** PROVIDED RECORDS follows **

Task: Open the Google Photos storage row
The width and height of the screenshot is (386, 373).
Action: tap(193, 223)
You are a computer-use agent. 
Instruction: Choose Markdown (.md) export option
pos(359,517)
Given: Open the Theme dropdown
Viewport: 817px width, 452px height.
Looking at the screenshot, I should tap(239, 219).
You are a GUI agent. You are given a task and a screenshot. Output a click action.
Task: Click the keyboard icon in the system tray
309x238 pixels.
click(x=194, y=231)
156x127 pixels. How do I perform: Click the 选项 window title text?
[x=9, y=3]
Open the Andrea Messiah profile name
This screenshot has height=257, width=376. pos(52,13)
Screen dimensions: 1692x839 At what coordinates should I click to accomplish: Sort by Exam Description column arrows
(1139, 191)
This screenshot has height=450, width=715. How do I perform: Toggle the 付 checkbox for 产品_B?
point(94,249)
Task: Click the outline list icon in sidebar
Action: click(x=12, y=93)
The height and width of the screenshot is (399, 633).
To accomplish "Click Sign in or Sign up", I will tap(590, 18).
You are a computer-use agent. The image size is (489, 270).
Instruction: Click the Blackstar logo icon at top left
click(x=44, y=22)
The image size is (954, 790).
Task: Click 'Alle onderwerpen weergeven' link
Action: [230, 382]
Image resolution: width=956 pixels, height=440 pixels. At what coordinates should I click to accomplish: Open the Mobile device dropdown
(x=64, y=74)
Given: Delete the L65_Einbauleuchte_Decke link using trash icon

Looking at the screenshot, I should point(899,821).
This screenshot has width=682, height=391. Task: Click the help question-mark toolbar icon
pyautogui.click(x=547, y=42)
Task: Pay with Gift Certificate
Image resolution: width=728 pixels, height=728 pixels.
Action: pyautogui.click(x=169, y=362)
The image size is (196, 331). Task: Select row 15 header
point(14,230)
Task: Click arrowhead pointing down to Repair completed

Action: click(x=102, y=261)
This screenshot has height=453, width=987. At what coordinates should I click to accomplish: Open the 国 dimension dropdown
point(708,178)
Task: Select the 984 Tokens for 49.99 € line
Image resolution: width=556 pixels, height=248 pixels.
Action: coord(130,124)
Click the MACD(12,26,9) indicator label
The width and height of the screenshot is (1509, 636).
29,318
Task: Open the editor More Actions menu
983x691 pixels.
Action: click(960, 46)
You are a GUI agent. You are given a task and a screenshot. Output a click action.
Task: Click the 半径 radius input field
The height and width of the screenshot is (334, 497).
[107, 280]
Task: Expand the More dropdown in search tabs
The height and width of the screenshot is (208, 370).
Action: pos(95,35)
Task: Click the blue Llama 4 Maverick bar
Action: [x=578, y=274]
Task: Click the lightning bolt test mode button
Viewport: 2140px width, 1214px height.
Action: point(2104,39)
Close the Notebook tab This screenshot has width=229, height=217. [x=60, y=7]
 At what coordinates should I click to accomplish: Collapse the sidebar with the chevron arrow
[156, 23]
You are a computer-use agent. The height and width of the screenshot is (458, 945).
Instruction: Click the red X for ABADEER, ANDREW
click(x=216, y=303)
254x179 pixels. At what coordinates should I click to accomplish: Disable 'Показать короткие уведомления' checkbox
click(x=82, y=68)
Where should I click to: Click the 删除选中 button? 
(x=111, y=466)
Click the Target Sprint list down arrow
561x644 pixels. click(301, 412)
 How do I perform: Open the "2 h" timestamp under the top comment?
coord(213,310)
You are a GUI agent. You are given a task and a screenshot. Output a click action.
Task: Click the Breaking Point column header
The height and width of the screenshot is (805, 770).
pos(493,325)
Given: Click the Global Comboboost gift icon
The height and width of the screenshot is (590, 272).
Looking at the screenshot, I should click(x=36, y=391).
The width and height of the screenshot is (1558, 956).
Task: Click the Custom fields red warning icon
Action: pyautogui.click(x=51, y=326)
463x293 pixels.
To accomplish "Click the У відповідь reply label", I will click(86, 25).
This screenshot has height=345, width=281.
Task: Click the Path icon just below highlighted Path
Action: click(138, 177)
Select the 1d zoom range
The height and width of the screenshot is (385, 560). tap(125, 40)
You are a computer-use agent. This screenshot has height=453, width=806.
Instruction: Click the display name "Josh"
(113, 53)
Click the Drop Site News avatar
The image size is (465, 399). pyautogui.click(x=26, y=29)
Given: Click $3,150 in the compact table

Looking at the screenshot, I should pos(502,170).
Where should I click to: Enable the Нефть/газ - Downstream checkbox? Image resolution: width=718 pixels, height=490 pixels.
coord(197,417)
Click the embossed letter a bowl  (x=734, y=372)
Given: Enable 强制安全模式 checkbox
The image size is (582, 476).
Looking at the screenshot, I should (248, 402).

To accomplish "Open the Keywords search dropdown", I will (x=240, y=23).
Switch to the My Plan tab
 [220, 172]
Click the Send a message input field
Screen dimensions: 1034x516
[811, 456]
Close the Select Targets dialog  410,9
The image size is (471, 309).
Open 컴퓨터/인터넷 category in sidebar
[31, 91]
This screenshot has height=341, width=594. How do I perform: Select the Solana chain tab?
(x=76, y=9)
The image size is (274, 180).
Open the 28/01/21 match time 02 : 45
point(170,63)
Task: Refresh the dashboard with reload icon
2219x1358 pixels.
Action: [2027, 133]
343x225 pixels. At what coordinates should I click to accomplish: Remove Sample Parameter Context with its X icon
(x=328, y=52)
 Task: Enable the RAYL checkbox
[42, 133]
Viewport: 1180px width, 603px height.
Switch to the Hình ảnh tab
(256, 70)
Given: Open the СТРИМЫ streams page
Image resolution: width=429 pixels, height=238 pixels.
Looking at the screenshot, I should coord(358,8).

** End of PROVIDED RECORDS **

> [GOAL OF THE EXERCISE] Filter the entries above down to the lines that contain the word "computer".

> [RESULT OF THIS TASK]
You are a computer-use agent. 
You are a computer-use agent. The image size is (489, 270).
You are a computer-use agent. The height and width of the screenshot is (458, 945).
You are a computer-use agent. This screenshot has height=453, width=806.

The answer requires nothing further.